Kathleen Wynne, la nouvelle première ministre de l'Ontario, avec son homologue Alison Redford de l'Alberta Kathleen Wynne, la nouvelle première ministre de l'Ontario, avec son homologue Alison Redford de l'Alberta  Photo :  Frank Gunn/Presse Canadienne

La première ministre de l'Alberta, Alison Redford, a discuté de questions économiques, mercredi, avec la nouvelle première ministre de l'Ontario, Kathleen Wynne, à la bibliothèque parlementaire de Toronto.

Mme Redford a expliqué aux médias que leur conversation avait porté sur les principes de base de la croissance économique et sur les défis particuliers à leurs provinces respectives.

Elle a ajouté que ce fut aussi une occasion de discuter des aspects sur lesquels elles pouvaient s'entendre.

À titre d'exemple, les deux provinces ont dû avoir des discussions ardues pour conclure des ententes avec leurs médecins.

En Alberta, les discussions sont en cours, tandis que l'Ontario a réussi à signer un nouveau contrat avec ses médecins au terme d'une bataille qui a duré des mois.

Nouvelle aux commandes

Si Alison Redford est en poste depuis déjà plus d'un an, son homologue ontarienne a fraichement pris les commandes de sa province.

Le Parti libéral de l'Ontario a élu Mme Wynne à la direction de l'organisation samedi soir, la plaçant du coup à la tête du gouvernement provincial.
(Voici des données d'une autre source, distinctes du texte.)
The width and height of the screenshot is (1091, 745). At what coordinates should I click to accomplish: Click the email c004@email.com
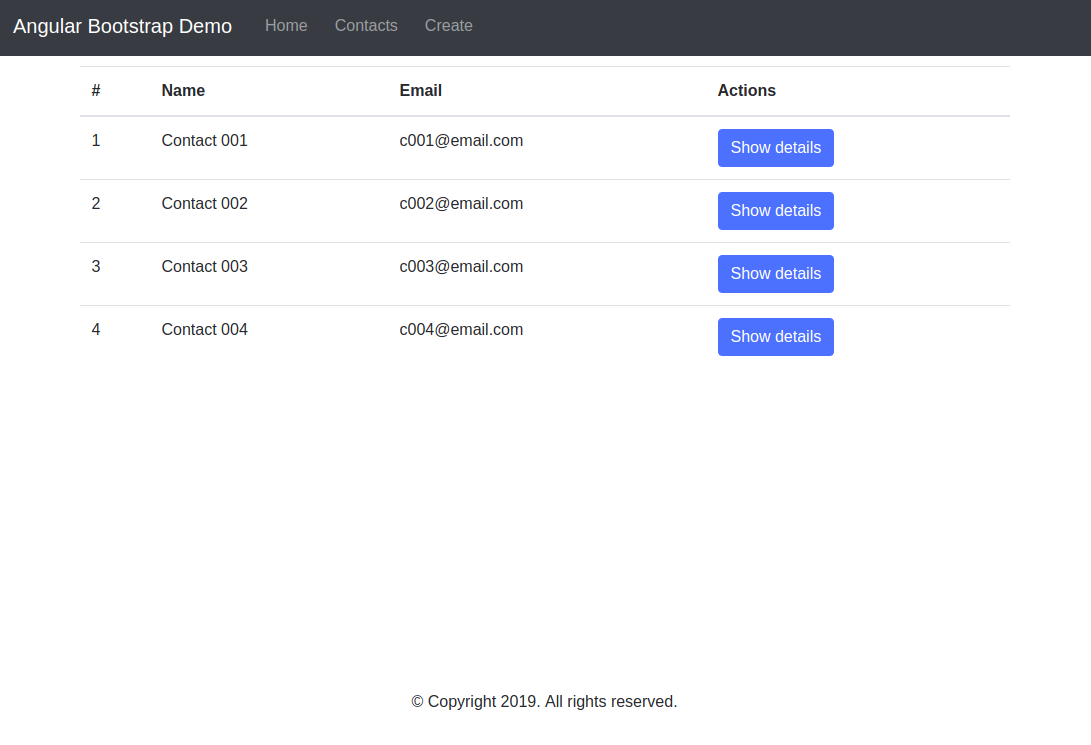click(x=461, y=329)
Son élection porte à six le nombre de premières ministres au Canada. Mme Redford a félicité Mme Wynne et dit avoir bon espoir qu'elle soutiendra l'élaboration d'une stratégie nationale de l'énergie mise de l'avant par l'Alberta.
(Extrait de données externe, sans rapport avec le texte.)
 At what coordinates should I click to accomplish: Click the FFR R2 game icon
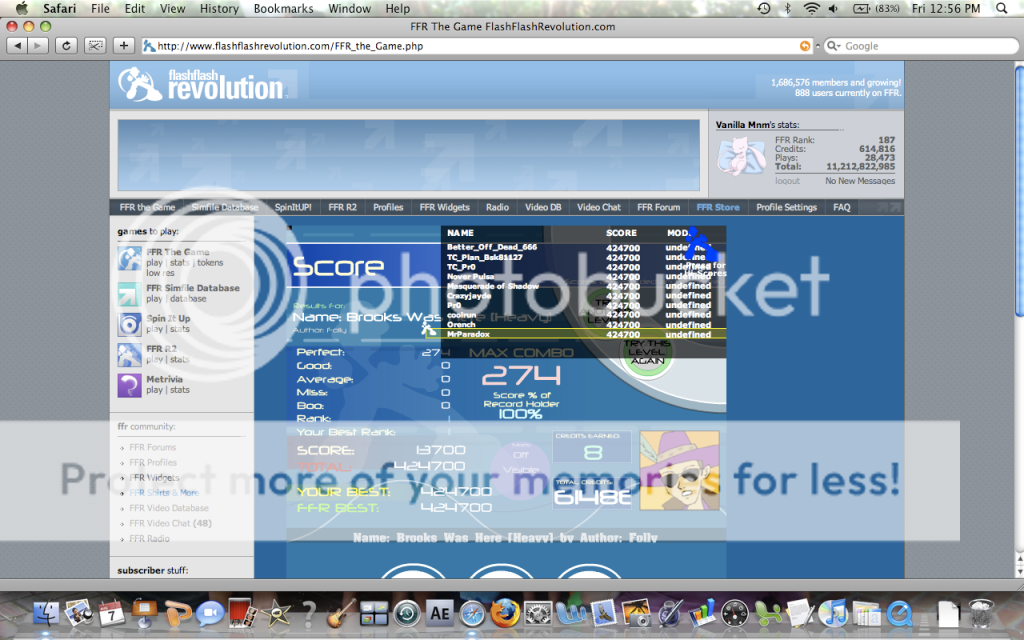130,354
En février 2012, un froid s'était installé entre Mme Redford et le prédécesseur de Mme Wynne, Dalton McGuinty, après que ce dernier eut critiqué le développement des sables bitumineux albertains. Il avait évoqué que ce développement faisait augmenter artificiellement la valeur du dollar canadien, ce qui nuit au secteur manufacturier de l'est du pays.
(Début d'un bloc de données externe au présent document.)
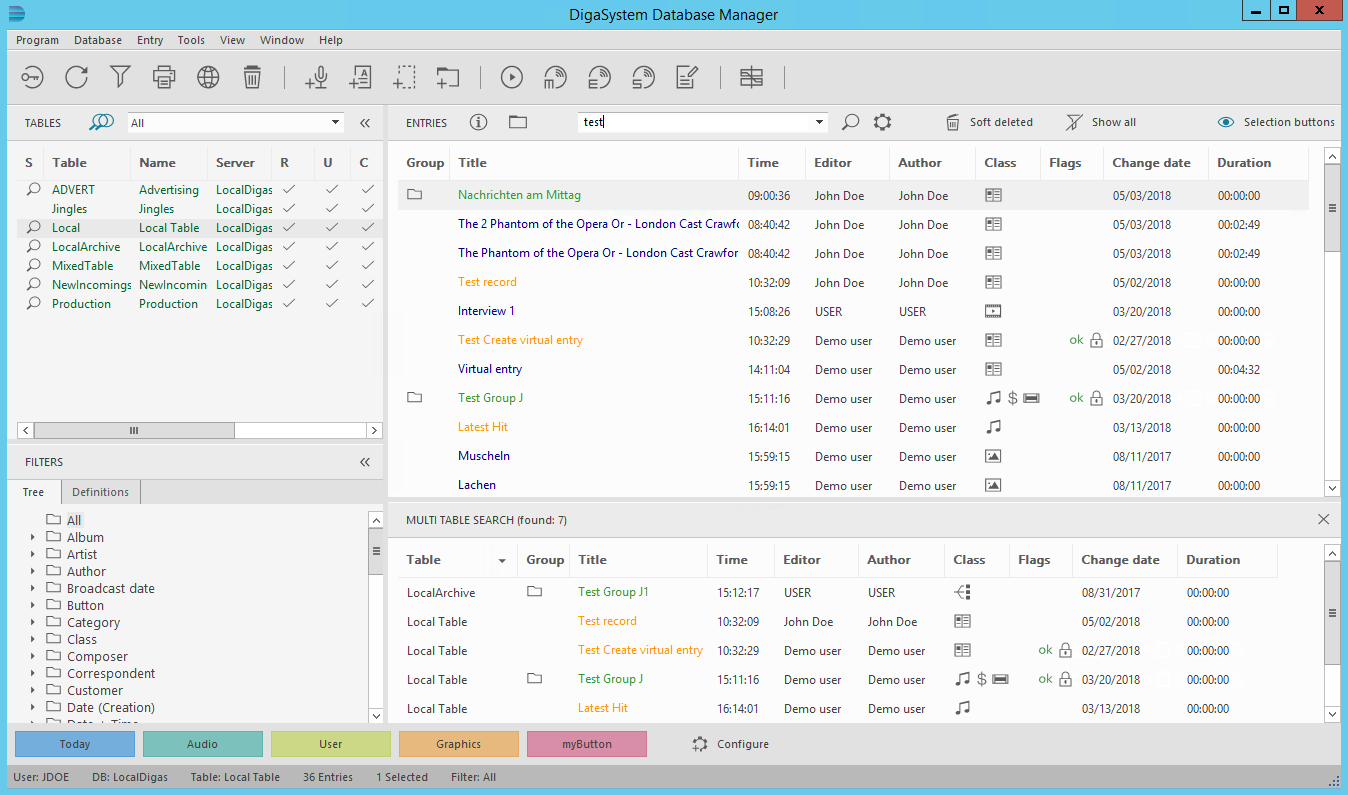Click the Delete trash icon in the toolbar
The height and width of the screenshot is (795, 1348).
tap(252, 77)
Plus tard, en entrevue à la radio de CBC en mai, le chef du Nouveau Parti démocratique du Canada, Thomas Mulcair, avait aussi fait allusion à cette dynamique économique appelée « maladie hollandaise ». Tant les propos de M. McGuinty que ceux de M. Mulcair avaient été dénoncés par Mme Redford, par le premier ministre de la Saskatchewan, Brad Wall et par le gouvernement fédéral.